Q3) What is difference between Multicast and Conditional Split?
1) Both transformations direct single input to multiple outputs.
2) Multicast transformation directs every row from input transformation/source to every output transformation/destination.
3) Conditional Split transformation directs a single input row to a single output transformation/destination.
Q4) Does using “RowCount” transformation affects the package performance?
Rowcount component is a synchronous component and it doesn’t actually do anything particularly resource intensive means the performance degradation of your package should be negligible.
We do use this component to capture the number of inserts, deletes and updates from each data-flow and then using “OnPost Execute” event this information would be written to a SQL Server table.
Listing of all data flow transformation
DATACONVERSION: Converts columns data types from one to another type. It stands for Explicit Column Conversion.
DATAMININGQUERY: Used to perform data mining query against analysis services and manage Predictions Graphs and Controls.
DERIVEDCOLUMN: Create a new (computed) column from given expressions.
EXPORTCOLUMN: Used to export a Image specific column from the database to a flat file.
FUZZYGROUPING: Used for data cleansing by finding rows that are likely duplicates.
FUZZYLOOKUP: Used for Pattern Matching and Ranking based on fuzzy logic.

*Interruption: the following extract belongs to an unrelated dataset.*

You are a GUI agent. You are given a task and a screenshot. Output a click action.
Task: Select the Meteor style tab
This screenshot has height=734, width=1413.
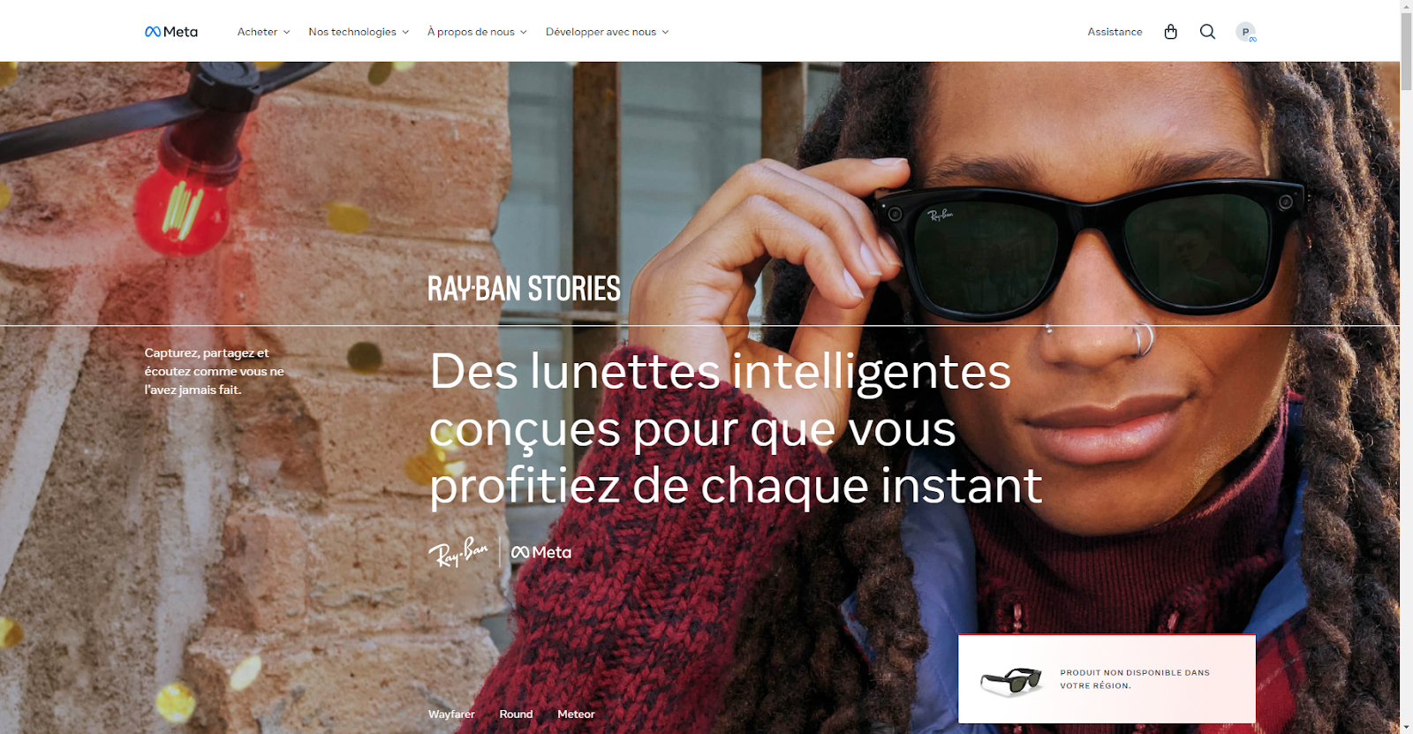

AGGREGATE: It applies aggregate functions to Record Sets to produce new output records from aggregated values.
AUDIT: Adds Package and Task level Metadata: such as Machine Name, Execution Instance, Package Name, Package ID, etc..
CHARACTERMAP: Performs SQL Server column level string operations such as changing data from lower case to upper case.
MULTICAST: Sends a copy of supplied Data Source onto multiple Destinations.
CONDITIONALSPLIT: Separates available input into separate output pipelines based on Boolean Expressions configured for each output.
COPYCOLUMN: Add a copy of column to the output we can later transform the copy keeping the original for auditing.
IMPORTCOLUMN: Reads image specific column from database onto a flat file.
LOOKUP: Performs the lookup (searching) of a given reference object set to a data source. It is used for exact matches only.
MERGE: Merges two sorted data sets into a single data set into a single data flow.
MERGEJOIN: Merges two data sets into a single dataset using a join junction.
ROWCOUNT: Stores the resulting row count from the data flow / transformation into a variable.
ROWSAMPLING: Captures sample data by using a row count of the total rows in dataflow specified by rows or percentage.
UNIONALL: Merge multiple data sets into a single dataset.
PIVOT: Used for Normalization of data sources to reduce anomalies by converting rows into columns
UNPIVOT: Used for de-normalizing the data structure by converts columns into rows in case of building Data Warehouses.